_Exercise task_
Can you print the listing below line for line, without changing a single character?

_Dataset_
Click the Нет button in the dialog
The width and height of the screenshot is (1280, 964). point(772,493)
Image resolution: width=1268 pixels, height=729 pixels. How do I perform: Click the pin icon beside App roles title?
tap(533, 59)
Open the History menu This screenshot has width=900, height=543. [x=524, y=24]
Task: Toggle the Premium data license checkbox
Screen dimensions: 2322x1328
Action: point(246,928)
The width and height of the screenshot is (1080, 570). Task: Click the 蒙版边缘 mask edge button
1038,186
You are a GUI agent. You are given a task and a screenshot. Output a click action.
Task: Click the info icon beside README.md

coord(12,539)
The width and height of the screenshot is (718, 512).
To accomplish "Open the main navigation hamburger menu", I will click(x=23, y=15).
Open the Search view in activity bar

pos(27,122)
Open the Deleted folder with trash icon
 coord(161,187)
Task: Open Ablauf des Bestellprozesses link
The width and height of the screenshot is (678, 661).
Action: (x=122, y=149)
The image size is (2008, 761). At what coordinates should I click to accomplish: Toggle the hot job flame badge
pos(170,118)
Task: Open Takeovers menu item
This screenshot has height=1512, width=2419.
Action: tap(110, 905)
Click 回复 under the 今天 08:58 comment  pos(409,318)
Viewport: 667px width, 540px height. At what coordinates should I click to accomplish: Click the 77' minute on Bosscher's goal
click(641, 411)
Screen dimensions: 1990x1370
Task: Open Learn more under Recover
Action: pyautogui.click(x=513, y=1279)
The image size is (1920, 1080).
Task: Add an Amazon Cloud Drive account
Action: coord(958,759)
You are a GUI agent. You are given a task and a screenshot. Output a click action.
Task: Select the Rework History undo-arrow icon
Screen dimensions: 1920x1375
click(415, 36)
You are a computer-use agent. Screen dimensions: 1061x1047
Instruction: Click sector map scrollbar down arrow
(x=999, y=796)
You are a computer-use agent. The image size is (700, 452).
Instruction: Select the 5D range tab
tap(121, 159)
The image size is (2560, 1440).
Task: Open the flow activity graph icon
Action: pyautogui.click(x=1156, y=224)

_Complete response_
Click the Нет button in the dialog
The width and height of the screenshot is (1280, 964). point(772,493)
Image resolution: width=1268 pixels, height=729 pixels. How do I perform: Click the pin icon beside App roles title?
tap(533, 59)
Open the History menu This screenshot has width=900, height=543. [x=524, y=24]
Task: Toggle the Premium data license checkbox
Screen dimensions: 2322x1328
Action: point(246,928)
The width and height of the screenshot is (1080, 570). Task: Click the 蒙版边缘 mask edge button
1038,186
You are a GUI agent. You are given a task and a screenshot. Output a click action.
Task: Click the info icon beside README.md

coord(12,539)
The width and height of the screenshot is (718, 512).
To accomplish "Open the main navigation hamburger menu", I will click(x=23, y=15).
Open the Search view in activity bar

pos(27,122)
Open the Deleted folder with trash icon
 coord(161,187)
Task: Open Ablauf des Bestellprozesses link
The width and height of the screenshot is (678, 661).
Action: (x=122, y=149)
The image size is (2008, 761). At what coordinates should I click to accomplish: Toggle the hot job flame badge
pos(170,118)
Task: Open Takeovers menu item
This screenshot has height=1512, width=2419.
Action: tap(110, 905)
Click 回复 under the 今天 08:58 comment  pos(409,318)
Viewport: 667px width, 540px height. At what coordinates should I click to accomplish: Click the 77' minute on Bosscher's goal
click(641, 411)
Screen dimensions: 1990x1370
Task: Open Learn more under Recover
Action: pyautogui.click(x=513, y=1279)
The image size is (1920, 1080).
Task: Add an Amazon Cloud Drive account
Action: coord(958,759)
You are a GUI agent. You are given a task and a screenshot. Output a click action.
Task: Select the Rework History undo-arrow icon
Screen dimensions: 1920x1375
click(415, 36)
You are a computer-use agent. Screen dimensions: 1061x1047
Instruction: Click sector map scrollbar down arrow
(x=999, y=796)
You are a computer-use agent. The image size is (700, 452).
Instruction: Select the 5D range tab
tap(121, 159)
The image size is (2560, 1440).
Task: Open the flow activity graph icon
Action: pyautogui.click(x=1156, y=224)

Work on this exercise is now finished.